The first chapter presents the general context — end-stage renal disease in Pakistan, and the health services here — followed by a description of five health professionals who the author describes as “the backbone of the local moral world of the Institute” where she conducts her research. Chapter 2 presents an overview of secular bioethics leading into a discussion of the ethical world of the institute. The third chapter focuses on the predicaments of people with ESRD and their families. The fifth reflects on the insider-researcher and her increasing involvement with the situation that she is observing. The fifth chapter summarises the key issues related to live related donation in a traditional Muslim society.
Pakistan has a highly privatised medical system similar to that in India, which means the vast majority of its people do not have access to affordable medical care. In this situation, “the Institute” stands out as ray of hope for the thousands of Pakistanis who develop end stage renal disease every year. Supported partly by government funds but mostly by donations, its mandate is to provide treatment for kidney disease free of charge to all its patients. This includes dialysis until a donor is becomes available from within the family.
This is something like trying to bail out a leaking boat with a teacup. Relatives are often reluctant to donate a kidney. Meanwhile the dialysis machines work round the clock to treat patients who with their relatives fill the waiting rooms, corridors and the compounds. The surgeons, physicians, counsellors and others — driven by an absolute commitment to the institute and its patients – are fighting with their backs against the wall to keep their patients alive.
Moazam’s research examines the question: what moral framework guides the actions of the group of health professionals in the Institute?

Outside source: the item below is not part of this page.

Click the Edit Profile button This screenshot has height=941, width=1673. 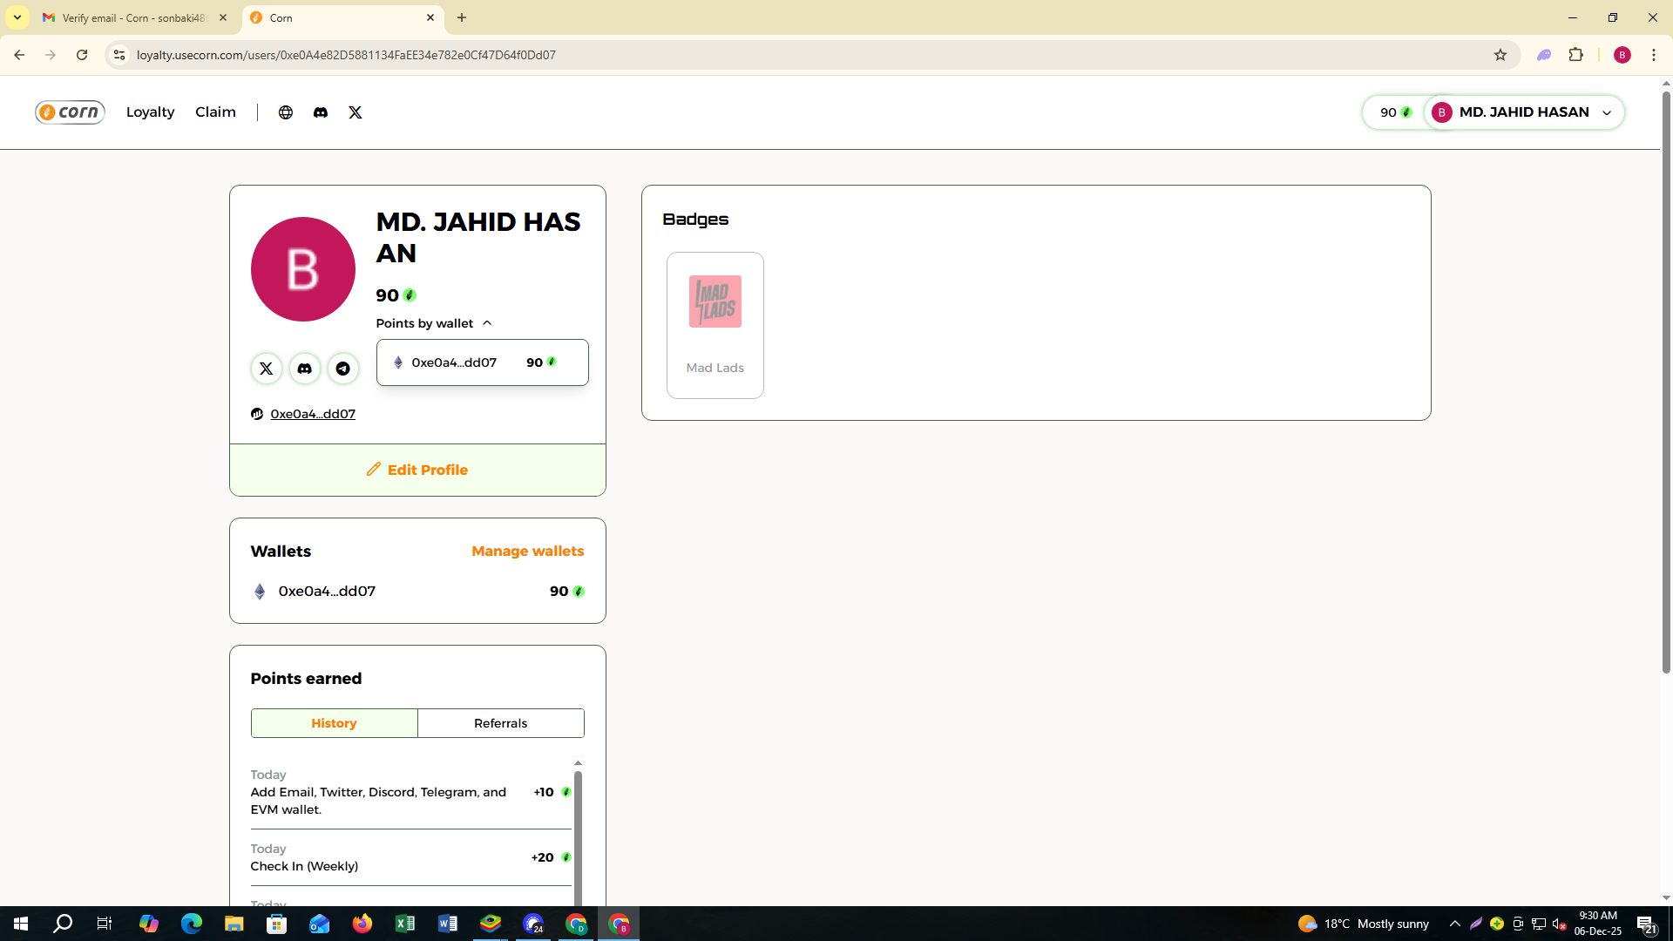click(x=417, y=471)
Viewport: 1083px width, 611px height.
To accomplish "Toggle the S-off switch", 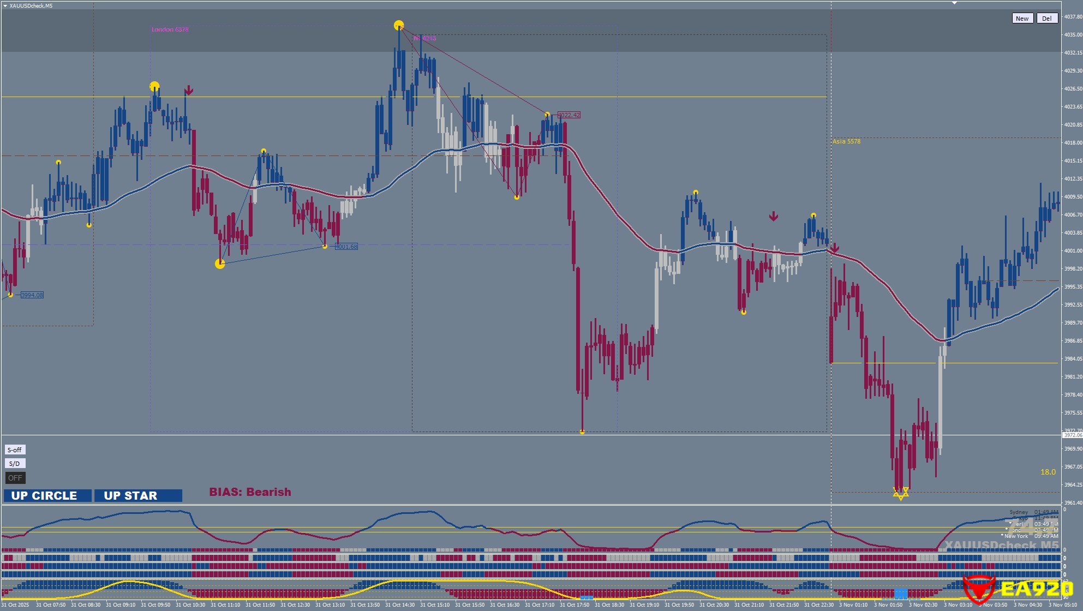I will [x=15, y=450].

She argues that the ethics of this group of health professionals is based on Islam and Pakistani culture: “It is a world in which primacy is given to relationships and interdependencies, and a sense of relational obligations. A strong belief in responsibilities of the powerful (in this case, the physicians) to the vulnerable translates into a professional code in which a fierce benevolence works in tandem with a sense of social justice in which the duty of healthcare patients, perceived as victims, is paramount.”
Their strong sense of right and wrong is informed not by a professional physician-patient relationship or principles such as autonomy as it might be the West. Their duty is to the family and not the patient alone, and they work with this family for its survival. They use their authority as health care providers to cajole, and even bully someone to donate a kidney, sometimes threatening to stop dialysis if the family does not come up with a donor. At the same time they will protect those they see as vulnerable from exploitation by the family. The health professional’s role is social as much as it is medical.
Moazam’s point is also that current international discussions on bioethics developed in the West cannot be transplanted to other cultures without recognition of the local realities that shape ethics and practice.
The arguments made in the book should provoke one to explore what it is about the unique ethos of the institute, when compared to other institutions in Pakistan as well as to non-Muslim societies with similar social structures. One might wish to look more deeply at how this ethos has developed in the Institute that is an oasis in a desert of commercially driven medical practice. It would also be worth looking at the doctor-patient-family intereactions in other cultures in this region. Is there something unique about bioethics and organ transplant – or the ethics of medical practice — in a Muslim society? Or is the ethos that Moazam describes so well something that could exist in other poor societies where religion and family play an important role in an individual’s life?